Le Zoo de Barcelone a marqué un point d’inflexion dans son histoire récente en rendant effective la sortie des derniers spécimens de tigre qu’il abritait dans ses installations.
Cette décision n’est pas un fait isolé, mais répond à l’exécution du Plan Stratégique approuvé en 2019, qui dicte une réorientation profonde de l’institution.
L’objectif principal est d’abandonner l’ancien concept de collection d’animaux exotiques pour devenir un centre axé sur la conservation de la faune méditerranéenne et des espèces en danger critique.
Le départ de ces grands félins, qui pendant des décennies ont été l’un des plus grands attraits pour les visiteurs, symbolise la fin d’une époque.
La direction du parc et la Mairie de Barcelone ont souligné que le bien-être animal et la contribution à la biodiversité sont désormais les piliers fondamentaux.
En ce sens, l’espace qu’occupaient auparavant les tigres sera intégré dans de nouveaux projets visant à renforcer la connaissance et la protection des écosystèmes les plus proches et vulnérables du bassin Méditerranéen.
Une transition vers la conservation éthique
Le processus de transfert des derniers tigres a été réalisé sous des protocoles internationaux stricts, garantissant que les individus soient réinstallés dans des environnements qui assurent de meilleures conditions ou qui fassent partie de programmes de reproduction en captivité plus adaptés à leur espèce.

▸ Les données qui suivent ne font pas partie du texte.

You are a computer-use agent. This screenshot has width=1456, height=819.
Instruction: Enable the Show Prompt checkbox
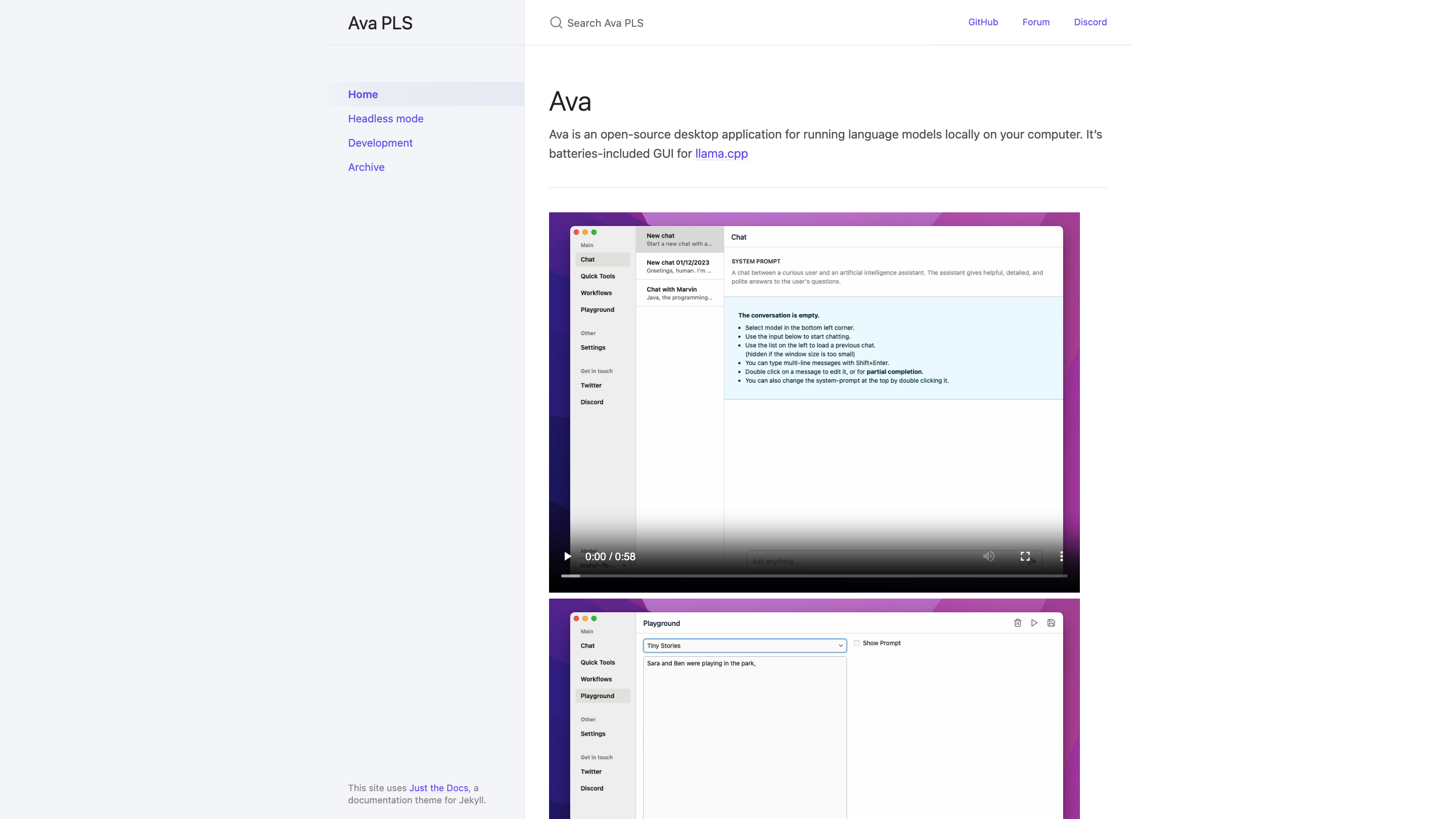pyautogui.click(x=857, y=643)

Avec ce mouvement, le Zoo de Barcelone cherche à réduire la pression sur les espèces qui ne s’adaptent pas de manière optimale au climat ou à l’espace urbain, en priorisant celles pour lesquelles le centre peut apporter une réelle valeur en termes de réintroduction et d’étude scientifique.

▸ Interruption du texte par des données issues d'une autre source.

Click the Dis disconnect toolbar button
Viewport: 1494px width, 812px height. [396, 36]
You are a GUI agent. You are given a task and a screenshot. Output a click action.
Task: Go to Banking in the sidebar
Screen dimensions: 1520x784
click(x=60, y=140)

Le changement de cap a été bien accueilli par diverses plateformes de protection animale, qui depuis des années réclament un virage vers un modèle de « Zoo XXI« .
Cette nouvelle étape met l’accent sur la faune autochtone, comme le loup ibérique, le vautour fauve ou diverses espèces d’amphibiens et de reptiles locaux qui, bien que moins spectaculaires pour le grand public que les grands prédateurs asiatiques, possèdent une importance écologique vitale pour l’environnement géographique de la Catalogne et du reste de la Péninsule.

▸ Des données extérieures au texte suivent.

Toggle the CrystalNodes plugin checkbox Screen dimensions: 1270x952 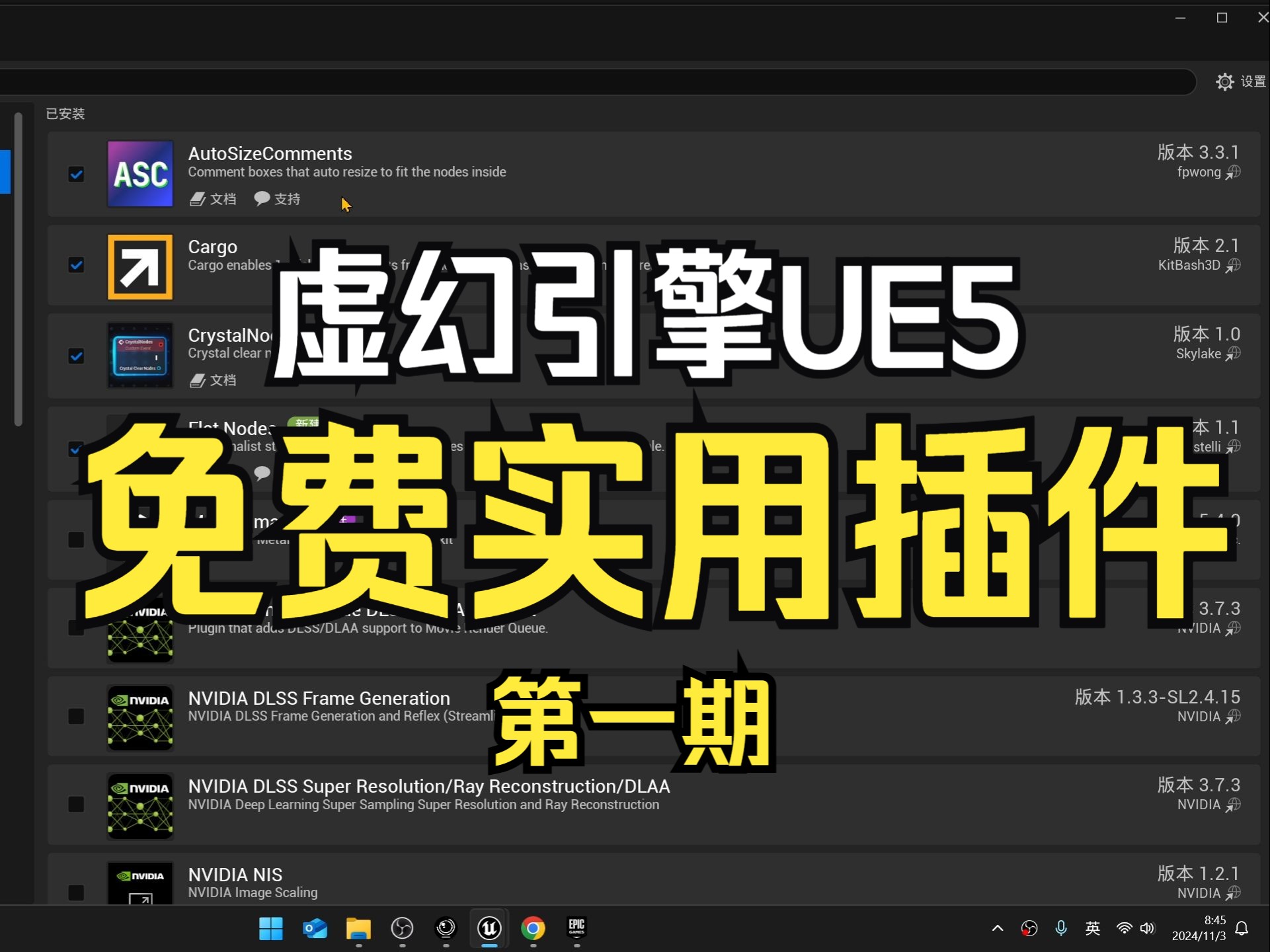pyautogui.click(x=75, y=356)
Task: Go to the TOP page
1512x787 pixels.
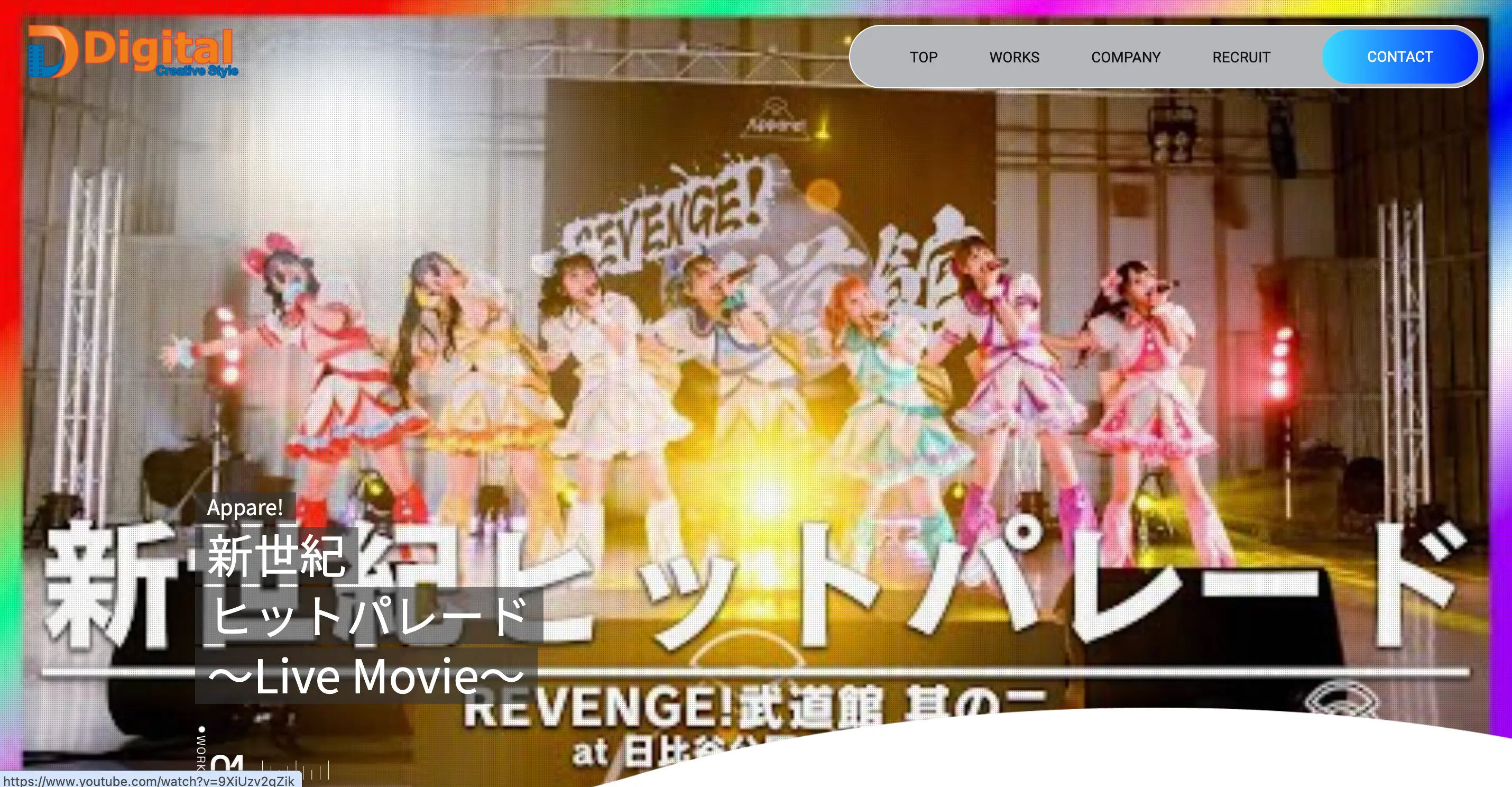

L’avenir du site : Éducation et biodiversité locale
La transformation de l’espace n’affecte pas seulement les animaux présents, mais aussi l’infrastructure éducative du parc.
La stratégie consiste à transformer le zoo en un laboratoire vivant où la recherche et l’éducation environnementale se concentrent sur les défis du changement climatique et de la perte d’habitats dans la région méditerranéenne.
Désormais, les investissements et les efforts de maintenance seront canalisés vers des habitats qui reproduisent les écosystèmes locaux.
Avec cet engagement, Barcelone entend mener une tendance européenne de zoos urbains qui cessent de rivaliser pour avoir « l’espèce la plus étrange » pour devenir des centres de sauvetage et de préservation de la nature la plus immédiate.